TEXT BLOCK:

Charge Against a Gun-Control Advocate

Allen Martin reports on KPIX:
Before he was arrested and indicted on numerous federal charges Wednesday, including allegations of gun running, State Sen. Leland Yee was a major advocate for gun control and pushed to ban a device called a “bullet button.”
In 2012, KPIX 5 reported on what gun control advocates called a huge loophole in California’s ban on assault weapons. The reports focused on the bullet button, a device that gun manufacturers designed in order to legally sell guns such as the AR-15 in California.
The bullet button enables the magazine of a semi-automatic rifle to be removed quickly, with the tip of a bullet. Removable magazines in combination with other features like a pistol grip and telescoping stock are banned under California law. But the bullet button is legal because it doesn’t work with one’s finger, so the magazine is considered “fixed.”
The report prompted Yee to introduce SB 249, which would have banned the bullet button. ...
Yee’s bill was eventually merged with other gun control bills, but in the end Gov. Jerry Brown vetoed the legislation.
According to Wednesday’s indictment, Yee is charged with conspiracy to deal firearms without a license, along with conspiracy to illegally transport firearms. He is also accused of running a scheme to defraud citizens on his services and wire fraud.

STATED EXERCISE: Copy word for word the part of the article on Leland Yee that runs from "In 2012, KPIX" down to "bullet button. ...". Use only the article on Leland Yee when you answer.

LISTED RECORDS:
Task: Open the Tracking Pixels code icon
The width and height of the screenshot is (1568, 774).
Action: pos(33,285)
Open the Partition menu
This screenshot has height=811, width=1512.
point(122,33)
* * *
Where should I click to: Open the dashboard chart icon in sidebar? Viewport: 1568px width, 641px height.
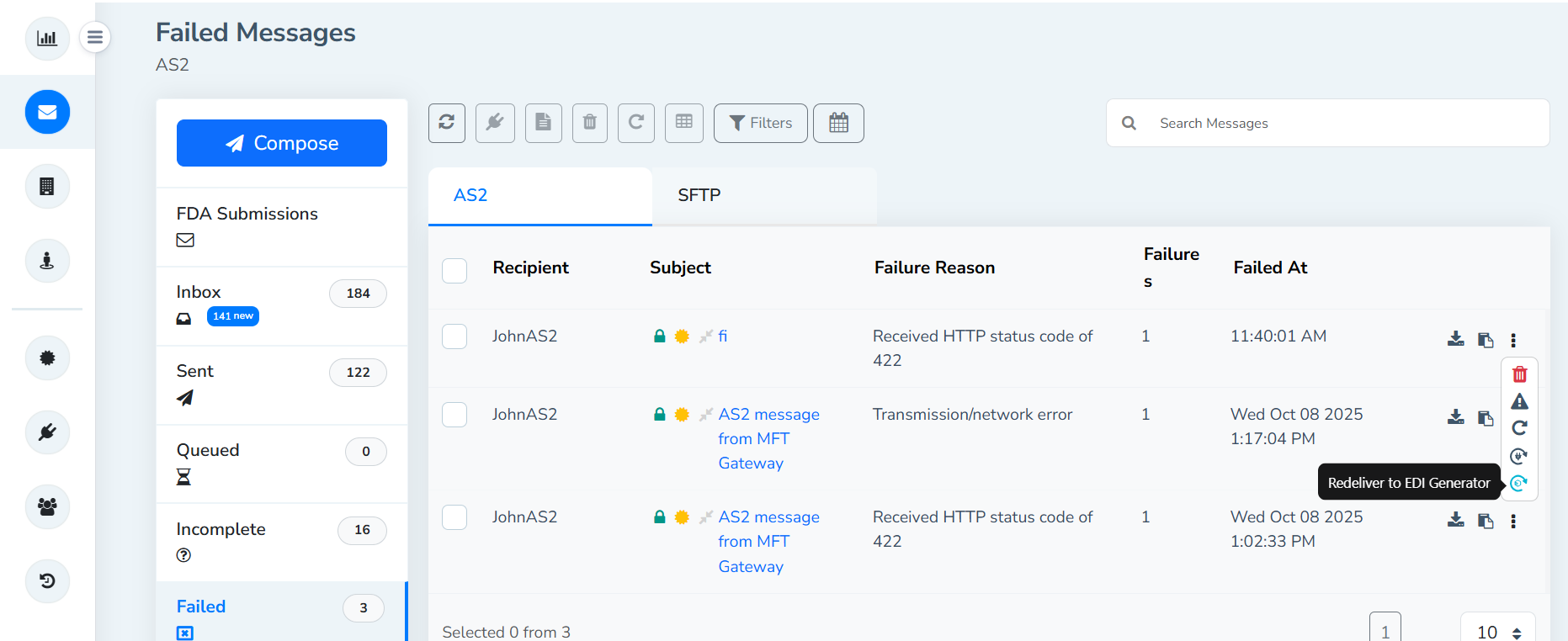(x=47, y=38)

FULL SOLUTION:
In 2012, KPIX 5 reported on what gun control advocates called a huge loophole in California’s ban on assault weapons. The reports focused on the bullet button, a device that gun manufacturers designed in order to legally sell guns such as the AR-15 in California.
The bullet button enables the magazine of a semi-automatic rifle to be removed quickly, with the tip of a bullet. Removable magazines in combination with other features like a pistol grip and telescoping stock are banned under California law. But the bullet button is legal because it doesn’t work with one’s finger, so the magazine is considered “fixed.”
The report prompted Yee to introduce SB 249, which would have banned the bullet button. ...